AUSTRALIA

Broadening ambitions for international education

Recent race protests around Australia and the rise of the Reclaim Australia movement and others like it suggest the federal government’s ambitions for international education will need to broaden if racist and xenophobic attitudes are to be curtailed.

Although the federal government’s Draft National Strategy for International Education claims to take “a broad view of what constitutes international education”, its focus is disappointingly narrow.

The document emphasises the economic benefits of international education – as “our largest services export industry” – at the expense of the civic and social. Nevertheless, there is some acknowledgement of the importance of fostering an international outlook among Australian students and researchers.

How this might be achieved in a country divided around issues of race, nationality and security is a question the draft strategy fails to address. Successive Australian governments consistently fail to recognise the broad contribution that international education can make toward realising an Australia where all share the values and richness of a pluralistic, globalised and mobile society.

We agree that ‘getting the fundamentals right’ and ‘staying competitive’ are important goals for the sector and the nation as beneficiaries of international education. Yet, with its heavy focus on commercial opportunities, productivity and human resource capital development for the 21st century, the strategy seems to assume that educational, social and civic benefits will follow “naturally”.

Yes, international students and outbound mobility do enhance the opportunities for deep engagement with other cultures and worldviews. However, international exposure alone is insufficient.

Similar observations can be made in other regions where international educational policy is focused on positioning in the international market, student recruitment, research collaboration and network consolidation and the commodification and commercialisation of the educational experience.

Internationalisation of the curriculum

Broadening students’ mindsets and dispositions requires a learning experience that is structured, integrated and coordinated in a systematic way through an internationalised curriculum. Internationalisation of the curriculum is addressed in the strategy, albeit superficially. This is not new or unique to the Australian higher education sector.

If internationalisation of the curriculum were a priority, why does it receive so little attention?

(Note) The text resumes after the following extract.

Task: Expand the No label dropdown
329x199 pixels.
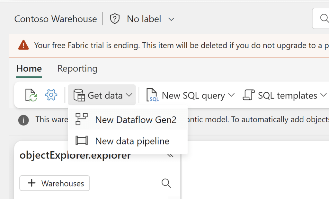Action: pos(172,19)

For example, the Office for Learning and Teaching or OLT, the peak funding body for research and development that improves the quality of teaching and learning across the university sector, had internationalisation as a priority for its funding regime. Yet this was removed in 2014-15 and, although several important projects received funding in the past, much more needs to be done.

A missed opportunity

Internationalisation of the curriculum is not easily achievable and is often over-simplified. It is a complex and challenging undertaking because it involves a range of stakeholders, positions and understandings.

Importantly, curriculum internationalisation must be undertaken by those who teach students – lecturers at the coalface, in every discipline. Many academics lack the time and support needed for curriculum innovation; some are ill-disposed to the idea of spending more time on their teaching; and few are rewarded for it.

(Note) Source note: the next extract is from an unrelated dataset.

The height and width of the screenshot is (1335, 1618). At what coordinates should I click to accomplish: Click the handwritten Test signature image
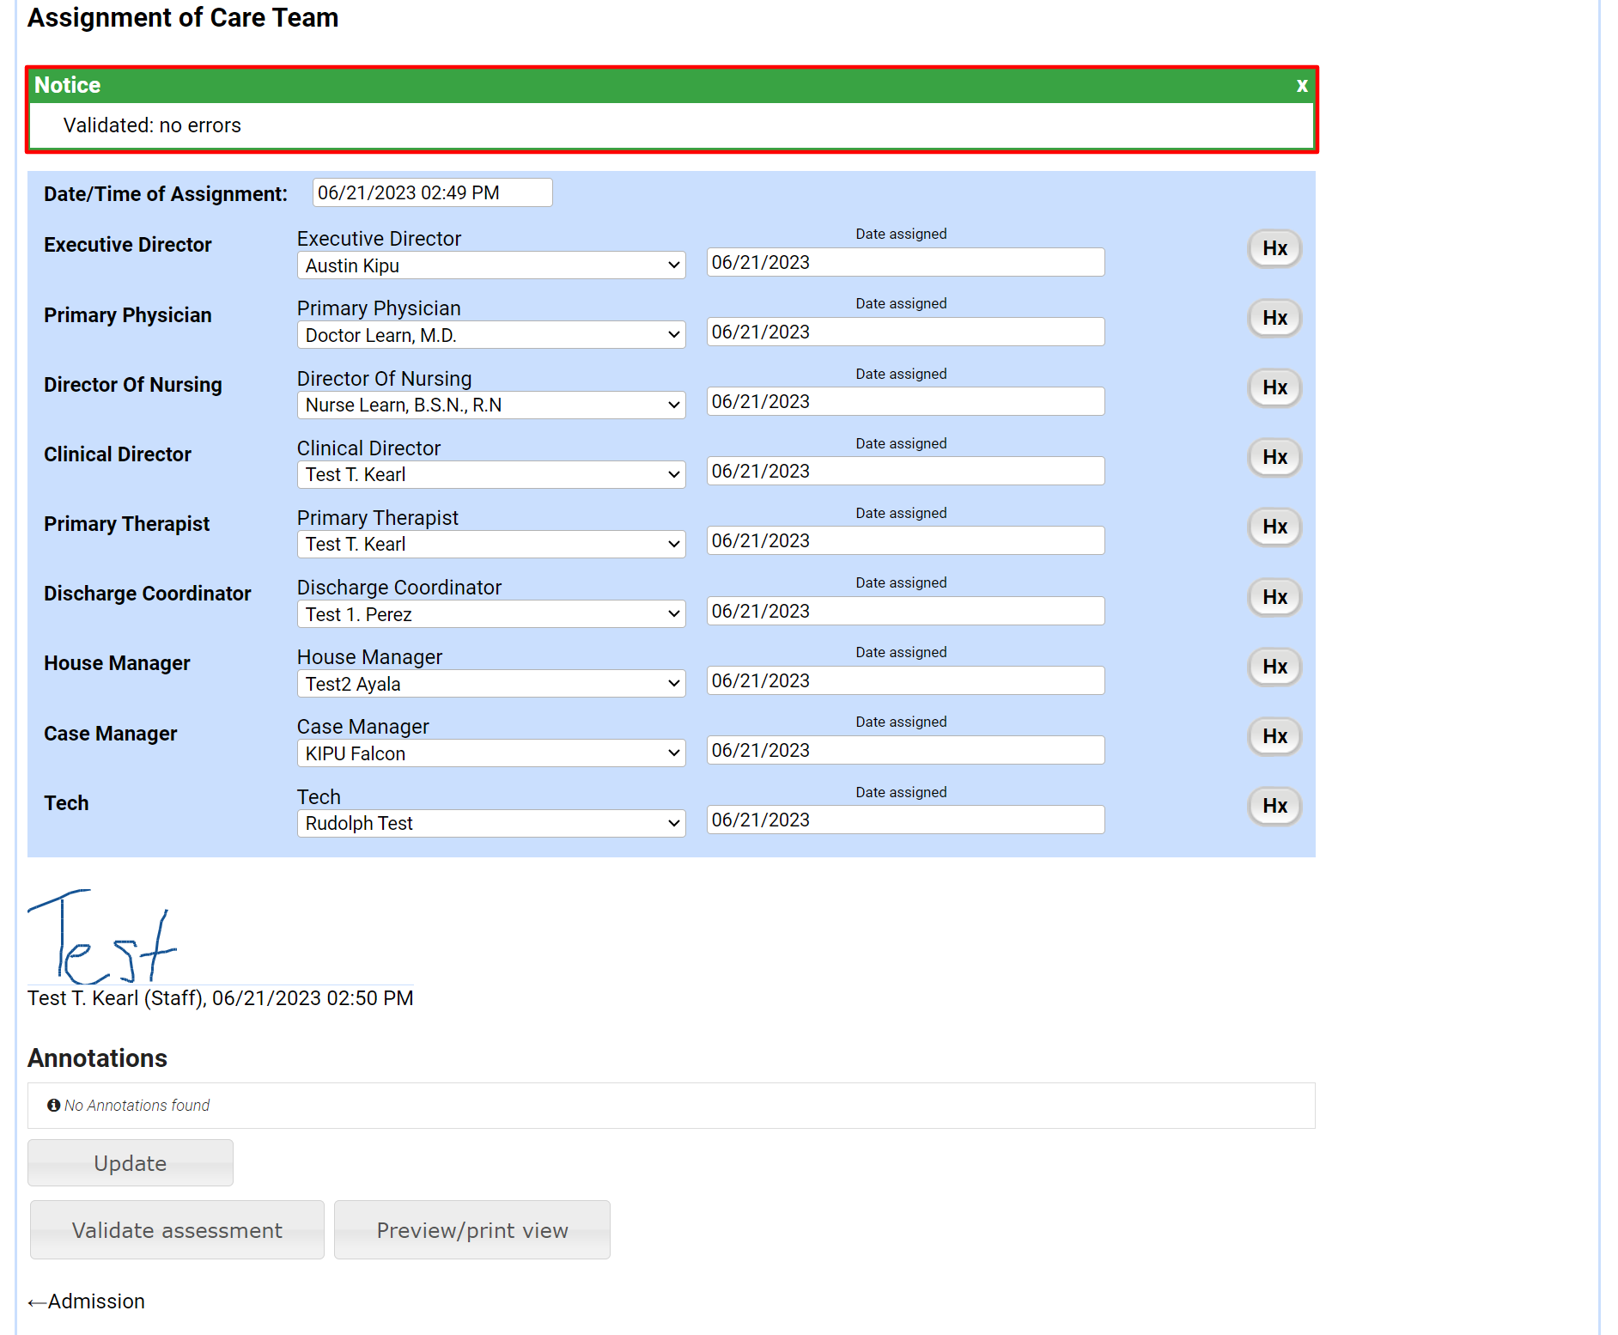[103, 938]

Indeed, building on the significant body of work undertaken by OLT Fellow Professor Betty Leask, our own research across several Australian universities has highlighted the challenges.

Arguably, those responsible for internationalising the curriculum, like the concept itself, are largely ignored. In the strategy, academics are first associated with research capability and collaboration. Then their role in mobility is recognised. Yet their role in the development of an internationalised curriculum is not explicitly recognised, nor the importance of supporting them in this process.

The assumption that all academics are able and, indeed, willing to engage in this form of curriculum innovation and teaching is erroneous. The evidence, to date, clearly identifies a broad range of blockers and disincentives for disciplinary-based academics.

While universities espouse internationalisation at the policy level, the translation into teaching practice, learning spaces and curriculum is less than apparent. This is true across most regions and university internationalisation policies.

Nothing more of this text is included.